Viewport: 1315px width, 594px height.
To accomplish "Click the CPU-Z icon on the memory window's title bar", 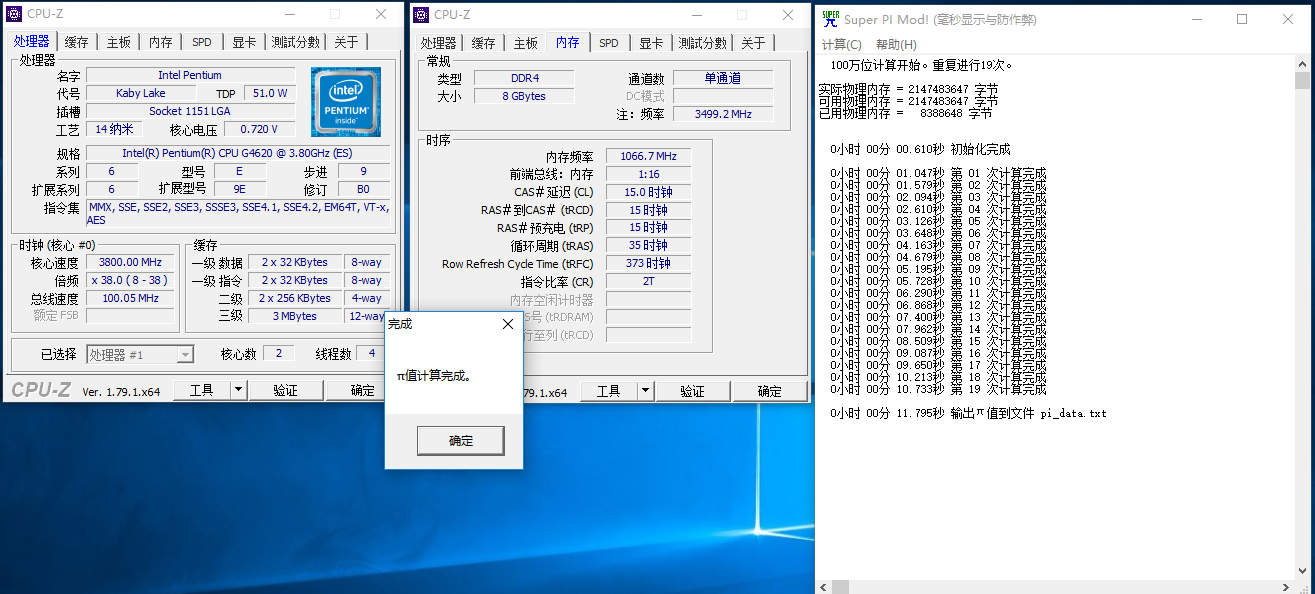I will [x=421, y=14].
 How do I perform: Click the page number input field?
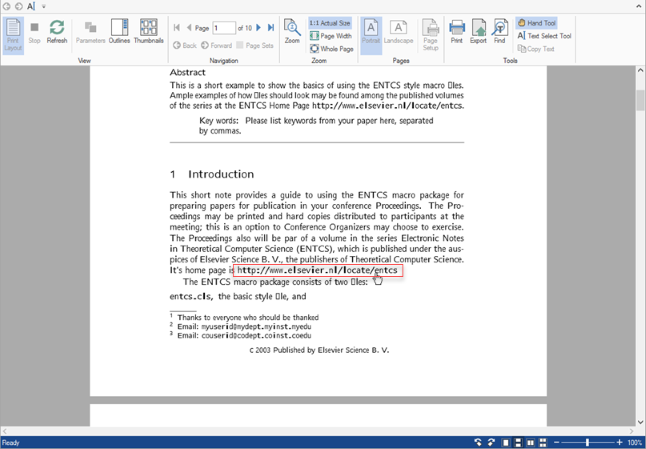(224, 28)
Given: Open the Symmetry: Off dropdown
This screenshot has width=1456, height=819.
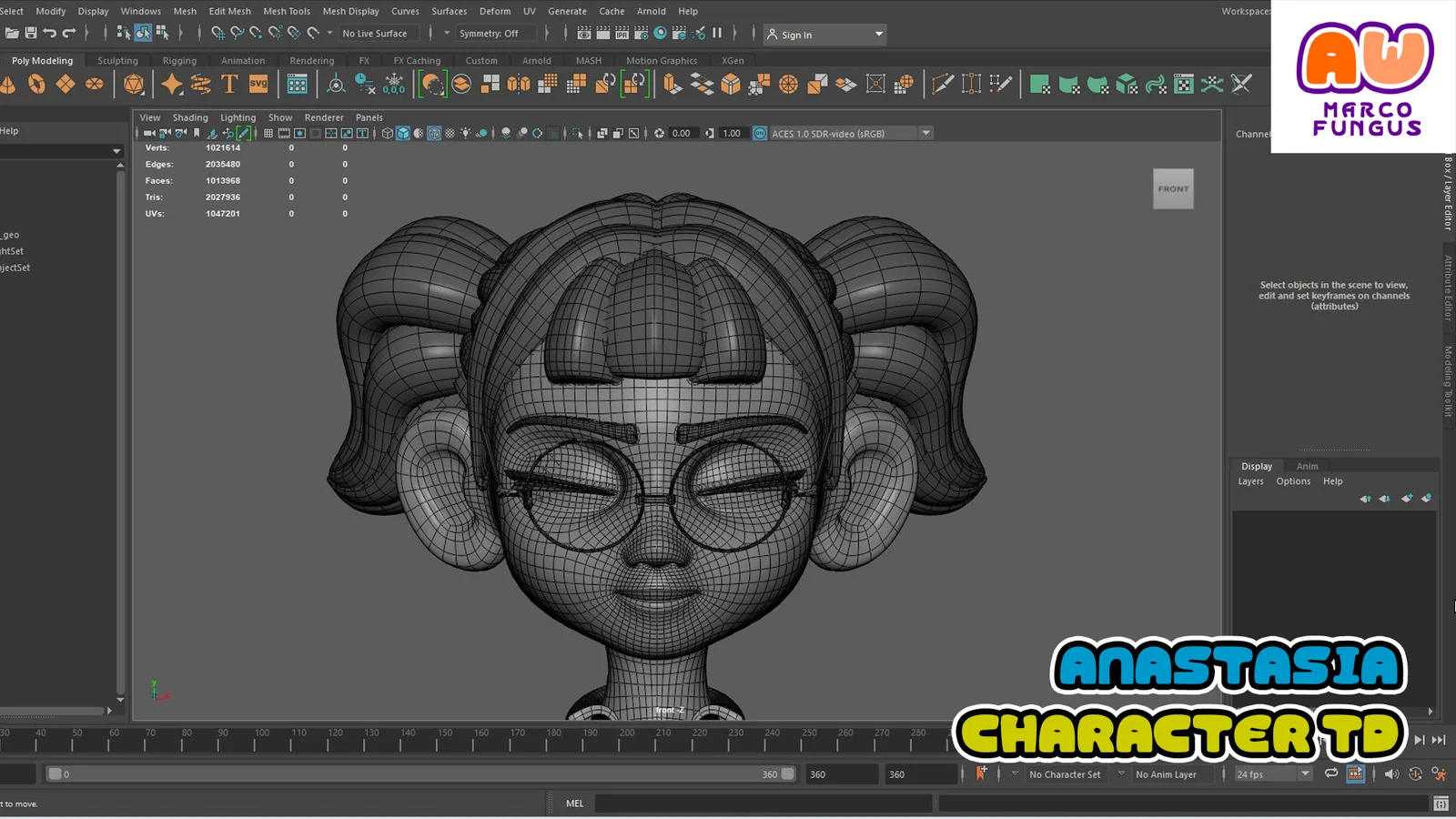Looking at the screenshot, I should click(490, 34).
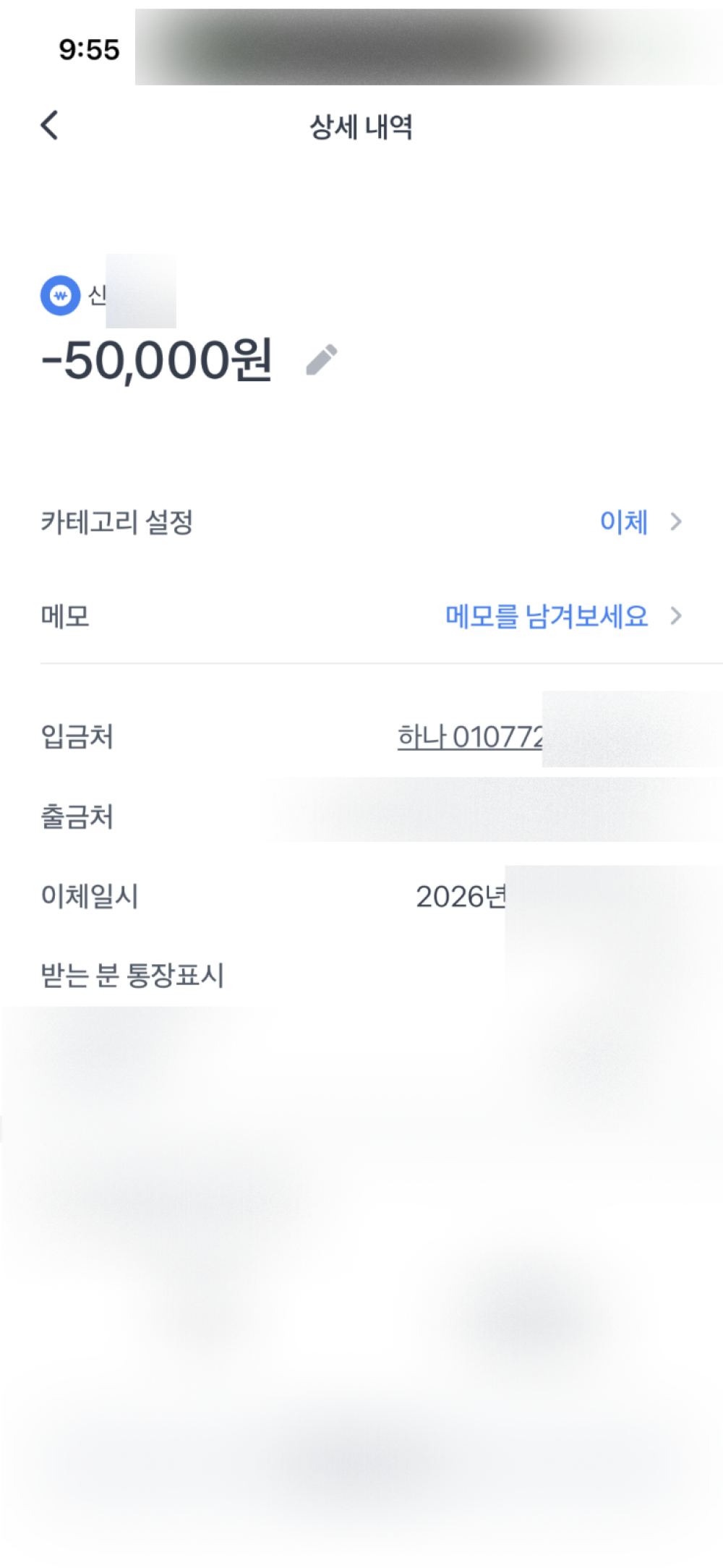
■ ■ ■ ■
### Task to carry out
Please, leaving out all pictures, transcribe exactly the lines above from the one containing "Given: Open the Symmetry: Off dropdown" through the final line, both included.

### Result of this exercise
Given: Open the Symmetry: Off dropdown
This screenshot has width=1456, height=819.
Looking at the screenshot, I should click(490, 34).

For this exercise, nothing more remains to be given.